Bahn an die Börse Unendliche Geschichte
29.03.2007, 13:16 UhrLange mag er nicht mehr warten. "2008 können, wollen und müssen wir am Zielbahnhof Kapitalmarkt sein", sagt Bahnchef Hartmut Mehdorn. Mehr Eigenkapital sei für die Deutsche Bahn "geradezu lebensnotwendig" und die Voraussetzungen denkbar günstig. Bei Vorlage der Bilanz 2006 am Donnerstag in Berlin hört sich Mehdorns Lagebeschreibung wie im Vorjahr an: "Bestes Ergebnis in der Geschichte der Bahn": Höchster Umsatz, größter Gewinn und profitabler denn je.
Doch der Manager drängt jetzt intensiver auf eine Entscheidung des Bundestages pro Börsengang. "Das Zeitfenster für einen nachhaltigen Wachstumspfad der DB AG ist denkbar günstig", sagt Mehdorn und Skepsis schwingt mit, wenn er sagt: "Wir glauben, dass bis zum Herbst das Gesetz verabschiedet sein kann." Der Börsengang sei im zweiten Quartal 2008 "realistisch und machbar". Tatsächlich gibt es bis heute lediglich eine Grundsatzvereinbarung der großen Koalition.

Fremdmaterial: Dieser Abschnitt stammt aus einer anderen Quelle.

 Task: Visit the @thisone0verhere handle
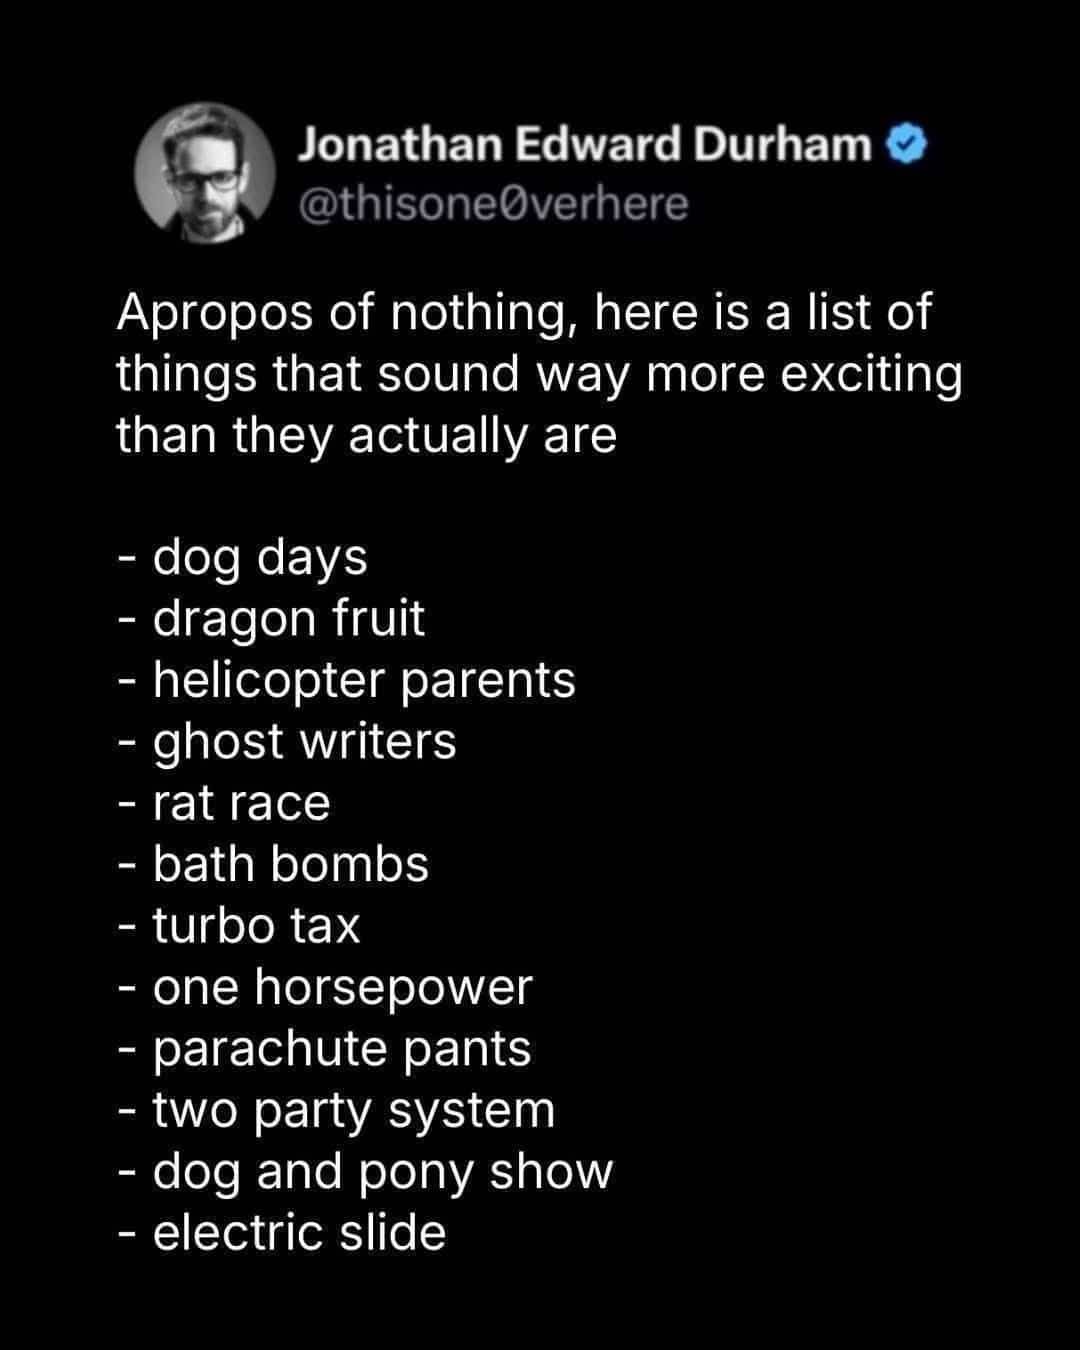pos(493,204)
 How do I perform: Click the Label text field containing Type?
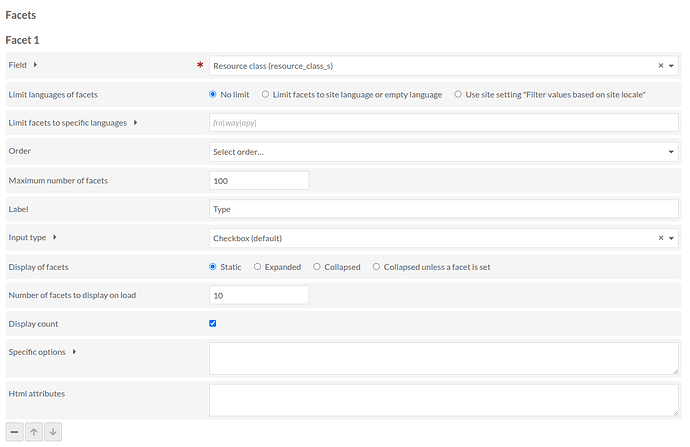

Ein zwischen den Ministerien abgestimmter Gesetzentwurf der Bundesregierung lässt noch immer auf sich warten.
Als genügten die wirtschaftlichen Argumente nicht, trommelt Mehdorn nun auch für seine Bahn als Schrittmacher des Klimaschutzes. "Wirklich grüne Mobilität gibt es nur auf der Schiene." Sie sei "der mit Abstand effizienteste Verkehrsträger und drei- bis vier Mal klimafreundlicher als Straßen- und Luftverkehr". Seit 1990 habe die Bahn als einer der größten Energieverbraucher der Republik ihren Kohlendioxid-Ausstoß um 25 Prozent gesenkt und plane nochmals ein Minus von 20 Prozent bis zum Jahr 2020.
Umweltverbände, die Globalisierungskritiker von Attac und die Gewerkschaft ver.di, vereint im Bündnis "Bahn für Alle", halten das für Augenwischerei. Vor dem Berliner Hotel, in dem Mehdorn und Finanzvorstand Diethelm Sack die Zahlen präsentieren, demonstrieren einige ihrer Mitglieder gegen den Börsengang. Ihre Gegenrechnung: Das Ziel der Bahnreform von 1994, den Anteil der Schiene am Gütertransport zu erhöhen, sei verfehlt worden. "Immer mehr Lkw brettern über Deutschlands Straßen." Und ziehe man die Zuschüsse des Staates für Schienennetz und Nahverkehr ab, so werde "aus dem angeblich dicken Plus 2006 ein dickes Minus", sagt Jürgen Mumme von Robin Wood. In Vorbereitung der Teilprivatisierung sei zudem das Schienennetz vernachlässigt worden.
Mehdorn weist diesen Vorwurf strikt zurück. Auf einem maroden Netz wäre es wohl kaum möglich gewesen, im Personen- und Güterverkehr 2006 neue Bestmarken zu erreichen, sagt er. Der Bahnchef will den Konzern zu einem Gewinner der Globalisierung machen und von den weltweit wachsenden Warenströmen profitieren lassen. Deshalb soll das Logistikgeschäft, das schon jetzt 57 Prozent des Umsatzes ausmacht, mit dem Geld von Aktionären ausgebaut werden.
Die Chancen, dass der 64 Jahre alte Mehdorn die Erstnotierung der Bahn AG noch als Konzernchef auf dem Frankfurter Bösenparkett erlebt, stehen nicht schlecht. Kürzlich sickerte durch, dass sein Vertrag, der im Mai 2008 ausläuft, um zwei Jahre verlängert werden soll. Am Donnerstag sagte Mehdorn nur, das Thema sei Sache des Aufsichtsrats, aber: "Ich bin gespannt, was dabei raus kommt." Nach der nächsten Sitzung des Kontrollgremiums am 27. Juni dürfte klar sein, ob es für ihn heißt: Rente erst mit 67.